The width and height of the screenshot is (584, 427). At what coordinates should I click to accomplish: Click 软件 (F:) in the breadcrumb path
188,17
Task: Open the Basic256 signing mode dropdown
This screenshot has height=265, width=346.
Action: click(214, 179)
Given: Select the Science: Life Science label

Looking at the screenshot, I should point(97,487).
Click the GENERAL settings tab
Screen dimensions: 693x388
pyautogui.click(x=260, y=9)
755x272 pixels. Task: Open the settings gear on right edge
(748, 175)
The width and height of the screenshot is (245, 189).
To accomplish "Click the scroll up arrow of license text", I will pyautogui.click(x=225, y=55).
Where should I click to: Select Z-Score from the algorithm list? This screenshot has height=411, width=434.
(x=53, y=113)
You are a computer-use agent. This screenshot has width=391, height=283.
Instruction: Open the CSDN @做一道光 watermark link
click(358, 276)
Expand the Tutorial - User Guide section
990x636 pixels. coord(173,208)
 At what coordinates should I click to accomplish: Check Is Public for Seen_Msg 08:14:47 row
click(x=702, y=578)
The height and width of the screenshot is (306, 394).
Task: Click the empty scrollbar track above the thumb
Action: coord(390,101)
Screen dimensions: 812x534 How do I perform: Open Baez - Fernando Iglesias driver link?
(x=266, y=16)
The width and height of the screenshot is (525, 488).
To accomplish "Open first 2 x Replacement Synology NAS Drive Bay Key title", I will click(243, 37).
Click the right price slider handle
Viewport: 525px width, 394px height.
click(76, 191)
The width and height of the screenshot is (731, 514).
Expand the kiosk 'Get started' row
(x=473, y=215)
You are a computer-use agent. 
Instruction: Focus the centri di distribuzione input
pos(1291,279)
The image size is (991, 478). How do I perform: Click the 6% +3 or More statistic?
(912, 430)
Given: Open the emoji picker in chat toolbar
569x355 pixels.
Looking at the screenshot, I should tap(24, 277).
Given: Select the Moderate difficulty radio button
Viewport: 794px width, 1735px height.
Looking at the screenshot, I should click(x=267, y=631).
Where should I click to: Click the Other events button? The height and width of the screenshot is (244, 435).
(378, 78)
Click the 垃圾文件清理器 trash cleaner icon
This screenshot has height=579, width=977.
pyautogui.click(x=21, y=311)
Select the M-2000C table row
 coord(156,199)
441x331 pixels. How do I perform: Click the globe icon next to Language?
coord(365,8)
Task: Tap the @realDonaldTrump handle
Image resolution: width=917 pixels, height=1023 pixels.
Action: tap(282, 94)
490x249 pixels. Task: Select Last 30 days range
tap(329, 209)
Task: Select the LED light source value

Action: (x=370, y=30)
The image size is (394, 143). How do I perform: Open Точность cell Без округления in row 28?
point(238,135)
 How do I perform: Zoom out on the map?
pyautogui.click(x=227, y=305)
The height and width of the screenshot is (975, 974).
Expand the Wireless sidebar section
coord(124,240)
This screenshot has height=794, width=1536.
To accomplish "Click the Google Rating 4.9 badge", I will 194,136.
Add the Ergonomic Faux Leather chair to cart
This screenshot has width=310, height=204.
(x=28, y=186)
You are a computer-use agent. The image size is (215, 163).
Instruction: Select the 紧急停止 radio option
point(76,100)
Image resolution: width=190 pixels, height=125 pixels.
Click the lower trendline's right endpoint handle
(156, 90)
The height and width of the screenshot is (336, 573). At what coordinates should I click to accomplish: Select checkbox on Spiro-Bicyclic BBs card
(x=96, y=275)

- - -

# ACTIVITY
Locate all lines in the listing above with the word "agent". Copy them.

# YOUR RESPONSE
You are a computer-use agent. This screenshot has width=391, height=283.
You are a computer-use agent. 
You are a computer-use agent. The image size is (215, 163).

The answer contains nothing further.